Le film n'a pas eu un grand succès à sa sortie en 1967.
Je me demande si ce jeu de la vérité n'a pas fait tomber de haut certaines icônes de la Résistance d'autant plus que je me souviens de débats enflammés ou goguenards au sein de ma famille sur ce film.
Comme souvent chez Costa-Gavras, le casting est impressionnant et de choix :
Le chef de groupe Cazal c'est Bruno Cremer qui joue un rôle difficile de chef pragmatique qui a à lutter contre les dissensions internes et l'absolutisme de Jean
Jean qui est le commissaire politique est joué par Jean-Claue Brialy qui saura le vérité sur le "type" mais trop tard
Thomas, l'idéaliste humaniste est joué par un Gérard Blain. C'est assez marrant de voir le débat entre ces deux acteurs Brialy et Blain en conflit que Claude Chabrol avait déjà utilisés et opposés dans plusieurs films comme les "Cousins" ou encore "le beau Serge"
Le "type" (dont il dévoile un nom passe-partout, Louis Robert, une fois, vers la fin du film) est joué par un Michel Piccoli qui excelle dans ces rôles complexes où il est difficile de démêler le vrai du faux.
Le reste du casting nous montre aussi Claude Brasseur en coureur de jupons, Charles Vanel en vieux de la guerre de 14-18, Michel Creton, Maurice Garrel, Jacques Perrin en vengeur, Albert Remy, François Périer en résistant et père de 9 enfants ..., Monique Chaumette, Mario David, etc ... etc ...

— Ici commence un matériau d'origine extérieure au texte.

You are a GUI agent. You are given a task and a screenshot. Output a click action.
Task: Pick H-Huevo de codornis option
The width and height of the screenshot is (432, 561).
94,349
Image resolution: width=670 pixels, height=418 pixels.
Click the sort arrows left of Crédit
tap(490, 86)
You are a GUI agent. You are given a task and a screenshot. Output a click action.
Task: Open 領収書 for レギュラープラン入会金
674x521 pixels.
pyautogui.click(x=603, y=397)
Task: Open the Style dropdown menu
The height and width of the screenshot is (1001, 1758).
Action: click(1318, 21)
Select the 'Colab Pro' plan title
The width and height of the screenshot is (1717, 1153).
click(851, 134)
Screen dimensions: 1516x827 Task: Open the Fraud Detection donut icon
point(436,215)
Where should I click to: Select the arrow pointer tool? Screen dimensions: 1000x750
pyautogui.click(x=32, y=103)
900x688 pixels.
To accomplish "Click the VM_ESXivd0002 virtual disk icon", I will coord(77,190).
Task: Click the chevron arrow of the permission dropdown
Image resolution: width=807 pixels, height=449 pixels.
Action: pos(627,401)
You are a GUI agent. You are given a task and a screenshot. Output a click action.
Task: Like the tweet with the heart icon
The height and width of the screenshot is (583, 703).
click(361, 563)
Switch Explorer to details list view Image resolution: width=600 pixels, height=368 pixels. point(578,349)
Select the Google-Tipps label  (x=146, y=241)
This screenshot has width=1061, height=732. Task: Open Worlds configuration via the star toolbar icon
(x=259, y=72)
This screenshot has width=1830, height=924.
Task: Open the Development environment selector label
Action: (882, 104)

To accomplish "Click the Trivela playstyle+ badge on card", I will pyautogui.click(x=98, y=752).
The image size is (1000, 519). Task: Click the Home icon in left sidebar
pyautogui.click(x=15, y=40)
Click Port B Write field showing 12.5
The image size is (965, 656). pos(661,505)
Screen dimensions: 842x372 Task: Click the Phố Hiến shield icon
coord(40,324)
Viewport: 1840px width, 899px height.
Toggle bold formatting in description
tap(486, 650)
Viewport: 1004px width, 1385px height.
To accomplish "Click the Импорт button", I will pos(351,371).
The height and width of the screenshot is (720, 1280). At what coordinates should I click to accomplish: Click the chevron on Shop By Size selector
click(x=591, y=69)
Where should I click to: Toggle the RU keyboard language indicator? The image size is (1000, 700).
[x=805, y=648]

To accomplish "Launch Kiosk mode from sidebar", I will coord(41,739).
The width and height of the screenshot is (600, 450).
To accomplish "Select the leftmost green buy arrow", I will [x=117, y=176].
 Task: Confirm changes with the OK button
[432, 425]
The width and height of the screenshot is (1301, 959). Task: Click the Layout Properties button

Film de guerre et de résistance de Costa-Gavras qui ménage un solide suspense sur les actions et risques courus par ce groupe de maquisards. Il nous offre une intéressante vision inhabituelle et démythifiée sur la vie d'un groupe de résistants où les héros sont d'abord des hommes ordinaires avec leurs composantes propres.